The newspapers are still accessible on microfilm, of course, at the research libraries of the University of Wisconsin and the Milwaukee Public Library. But moving from a searchable, digitized archive to microfilm with a partial card catalog index, wrote one local researcher, was like going from playing chess on the internet to playing chess via the U.S. Postal Service.

Where had Milwaukee’s history gone?

The archive had initially been made available on Google around 2008 as part of the company’s effort to digitize historical newspapers. That project ended in 2011, but not before Google had scanned more than 60 million pages covering 250 years of history’s first drafts. Those newspapers have remained publicly accessible, and serve both professional historians and home genealogists.

When the Milwaukee project began, Google used microfilms from the papers that had already been uploaded to the ProQuest research database. Because some things were missing from ProQuest, the Journal-Sentinel asked the Milwaukee Public Library to help out. The library let the company digitize decades of microfilms to bulk out the digital archives.

But as Google discontinued support for the project, the paper decided to construct its own archive. “It takes a long time to scan and get the archives up,” said James Conigliaro, the paper’s vice-president of digital strategy. “So we’ve been working on that.”

The paper had an existing relationship with Newsbank, a digitization and archiving company based in Florida. In 2014, Newsbank approach the Milwaukee Public Library about buying the rights to the Journal-Sentinel archives. The MPL already subscribed to two Newsbank services—an obituary archive and a modern database of the Journal-Sentinel–and regularly purchases proprietary databases whose subscription fees are in the low five figures. But it couldn’t afford the Journal-Sentinel archives.

In May, Newsbank came to the MPL again, offering a menu of purchase options. The most expansive offer was almost $1.5 million, with an annual hosting fee. That nearly amounted to the library’s entire $1.7 million annual materials budget. “To be asked to purchase outright something for a million dollars is just out of our scope of possibility,” said Paula Kiely, the library director.

Then, in August, Newsbank let the other shoe drop: According to Urban Milwaukee, Gannett—which purchased the paper in April—asked the Journal-Sentinel to ask Google to remove the paper’s digital archives, which the company did.
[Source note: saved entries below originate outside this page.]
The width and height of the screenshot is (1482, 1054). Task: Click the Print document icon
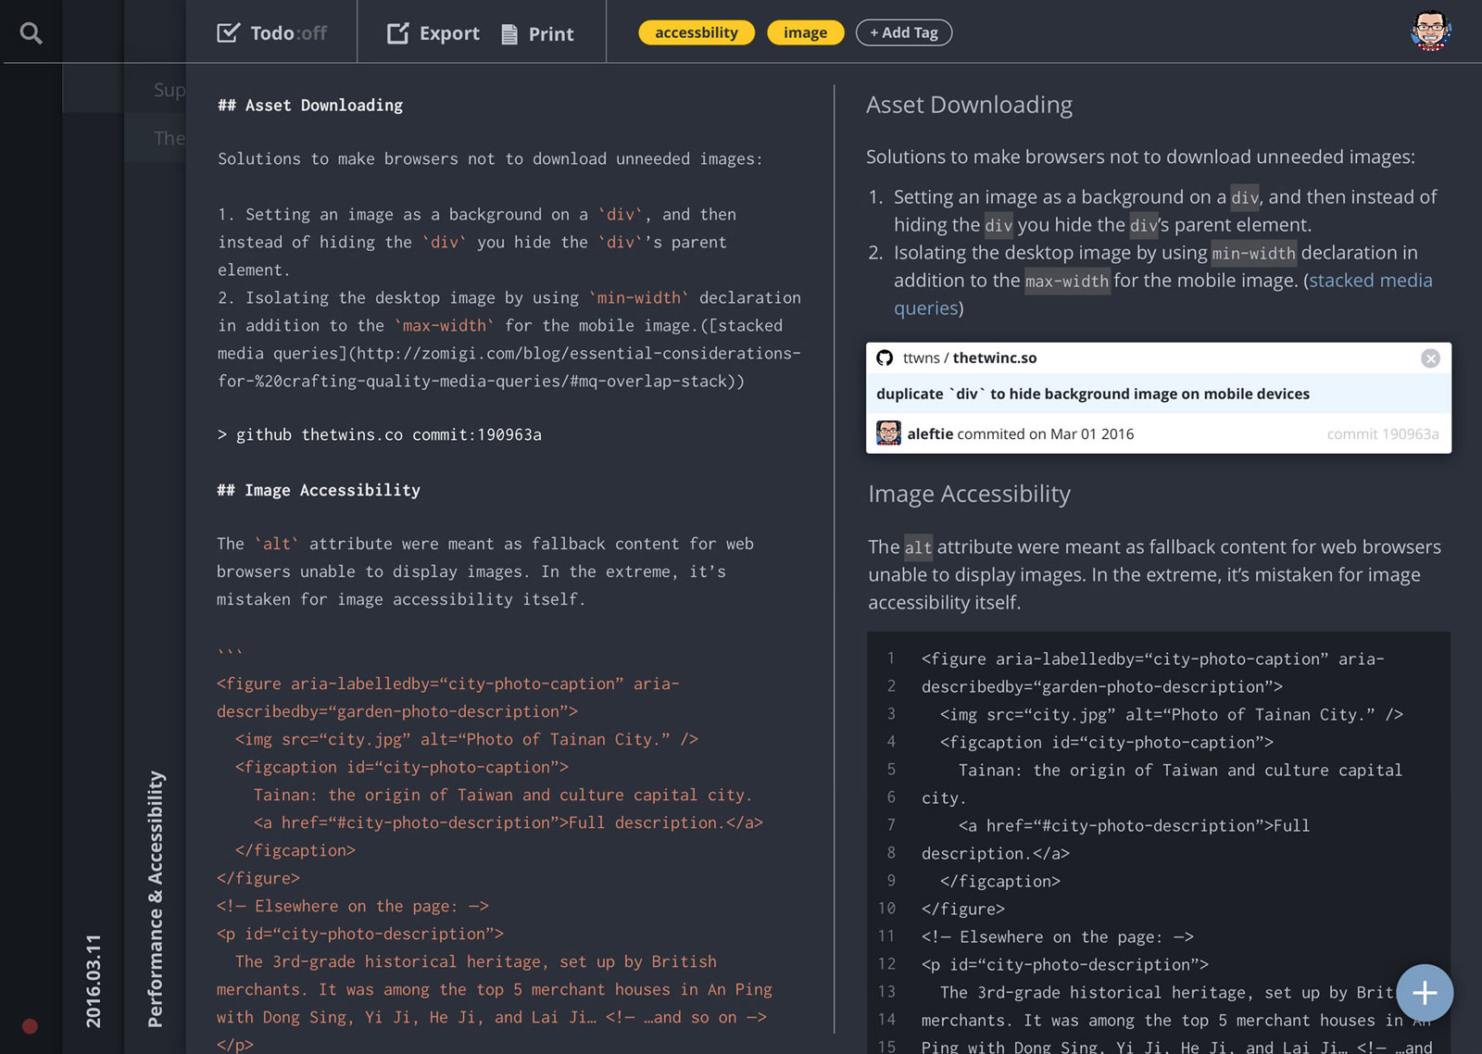tap(509, 34)
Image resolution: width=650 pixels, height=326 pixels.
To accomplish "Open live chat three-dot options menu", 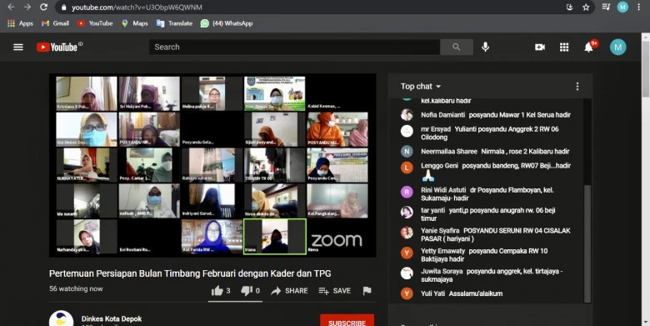I will click(x=578, y=86).
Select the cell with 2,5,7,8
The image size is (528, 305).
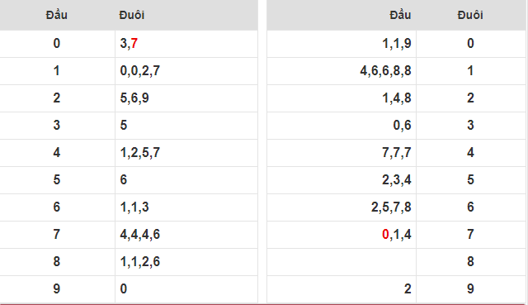(342, 207)
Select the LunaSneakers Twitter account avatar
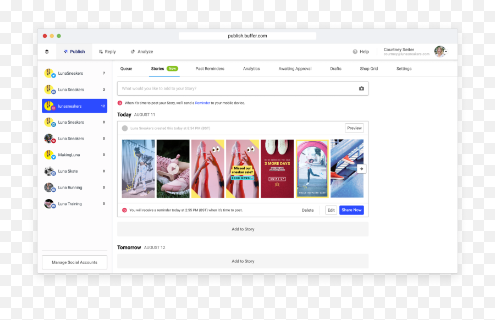This screenshot has width=495, height=320. pyautogui.click(x=50, y=73)
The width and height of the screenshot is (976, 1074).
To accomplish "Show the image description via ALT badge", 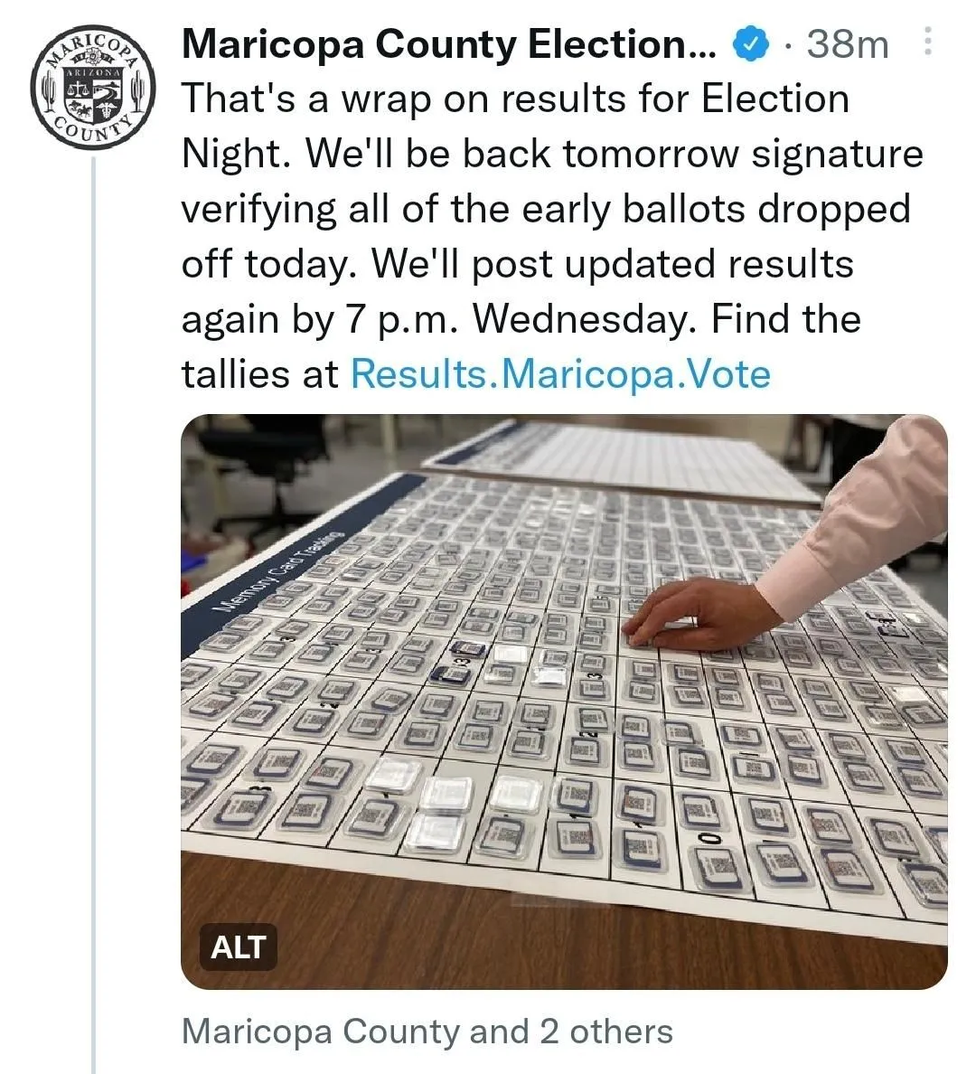I will tap(238, 947).
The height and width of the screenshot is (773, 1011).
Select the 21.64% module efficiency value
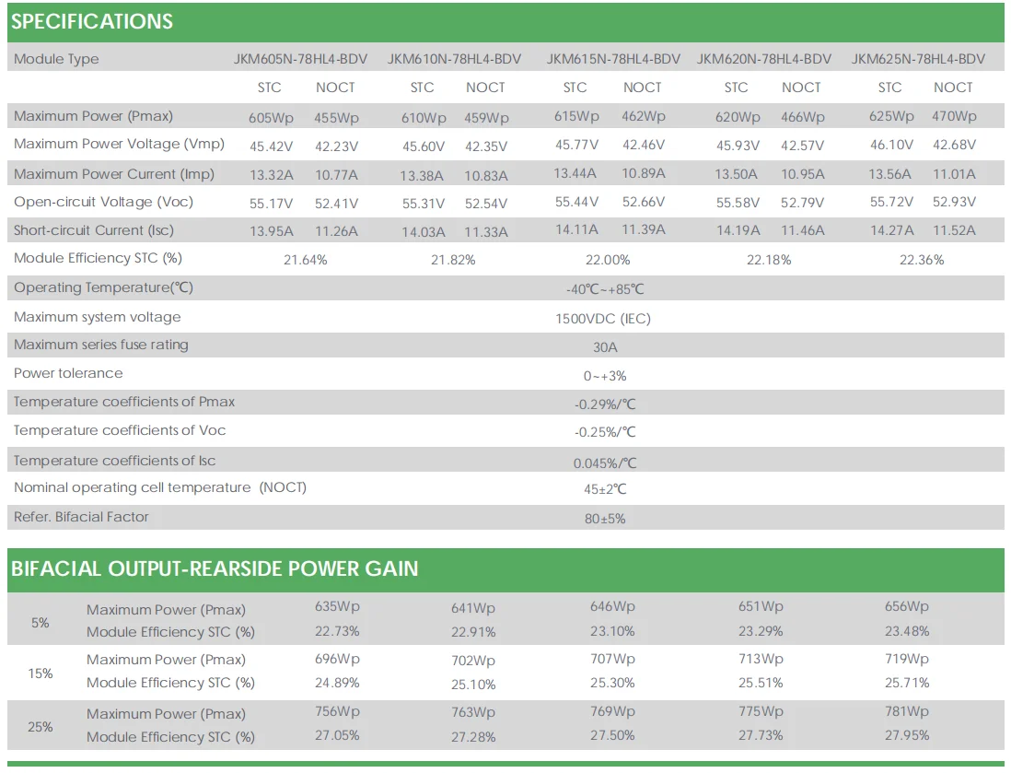305,260
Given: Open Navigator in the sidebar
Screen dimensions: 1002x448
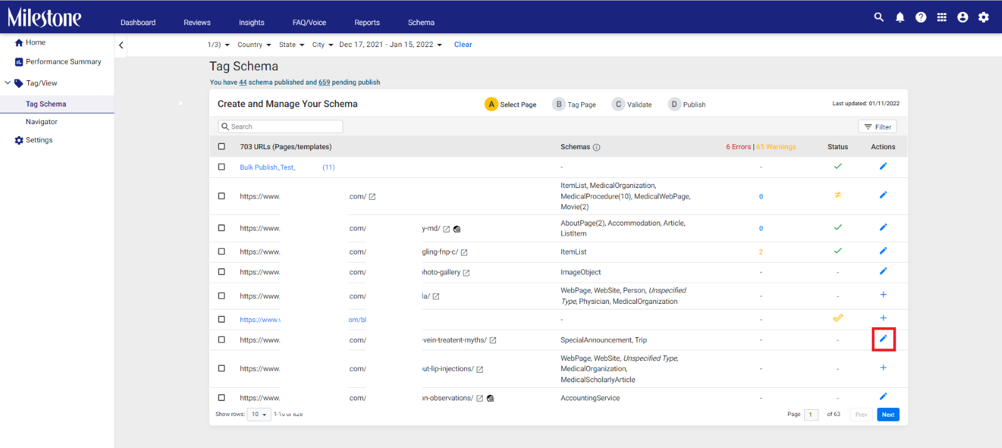Looking at the screenshot, I should point(41,122).
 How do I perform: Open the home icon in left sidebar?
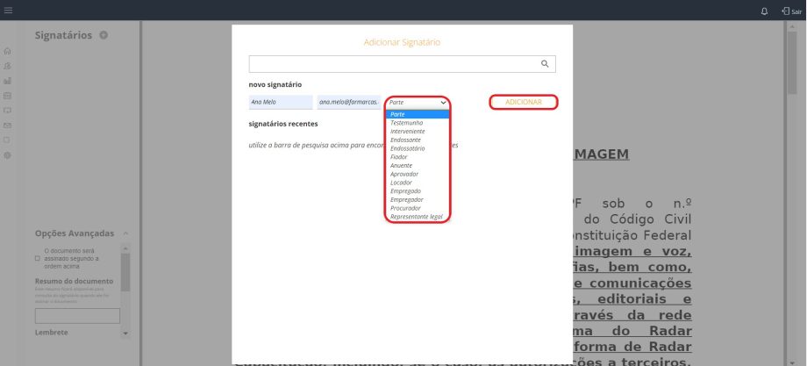(x=8, y=52)
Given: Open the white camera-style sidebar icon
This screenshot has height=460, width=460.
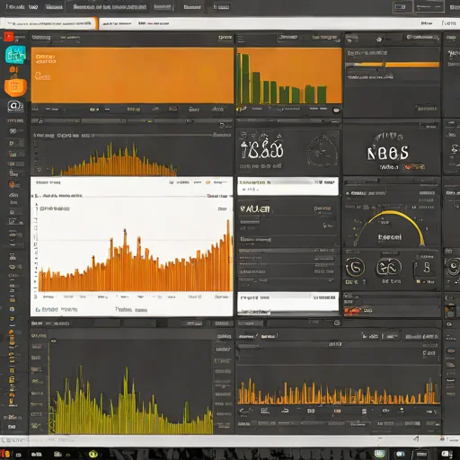Looking at the screenshot, I should pos(15,106).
It’s harder to sell a product when it’s being given away for free, after all.

It’s not unusual for libraries to purchase the rights to historical newspapers: Public libraries in Seattle, Baton Rouge, and Sacramento have paid Newsbank between $400,000 and $1.2 million for local newspaper rights.

What’s different about Milwaukee is that the city is being asked to buy back something it already had—and, in the case of the library’s digital scans, had even helped build.

“Our archives should be available again soon,” Journal-Sentinel president Chris Stegman wrote to Urban Milwaukee. “As we switch over to our new parent company’s systems we are also switching our archiving system from Google to Newsbank. There is a delay in the process but we hope to have them available again shortly. I apologize for the inconvenience and hope our solution is up and running soon.”

Kiely expects the end result will be a kind of paid subscription service, and likely one of higher quality than Google’s offering, which was incomplete.

Still, it’s a reminder, she said, of “how fragile these things can be if suddenly access is declined.” She says she is exploring what partner institutions might aid the library in purchasing the rights.

This is, on the one hand, a story about how a free database challenged the business model of a company that trades archiving services for subscription fees.

But it’s also a warning to researchers like Takach about the perils of reliance on digital storage. As many great contributions to public scholarship as Google has initiated, it has also abandoned programs with ease and without easy recourse for dependent customers. Takach’s links are gone. It’s the modern-day equivalent of Hemingway leaving his manuscript on the train. The trains are digital now, but we’ve got thousands of notes and months of research stored in their luggage compartments.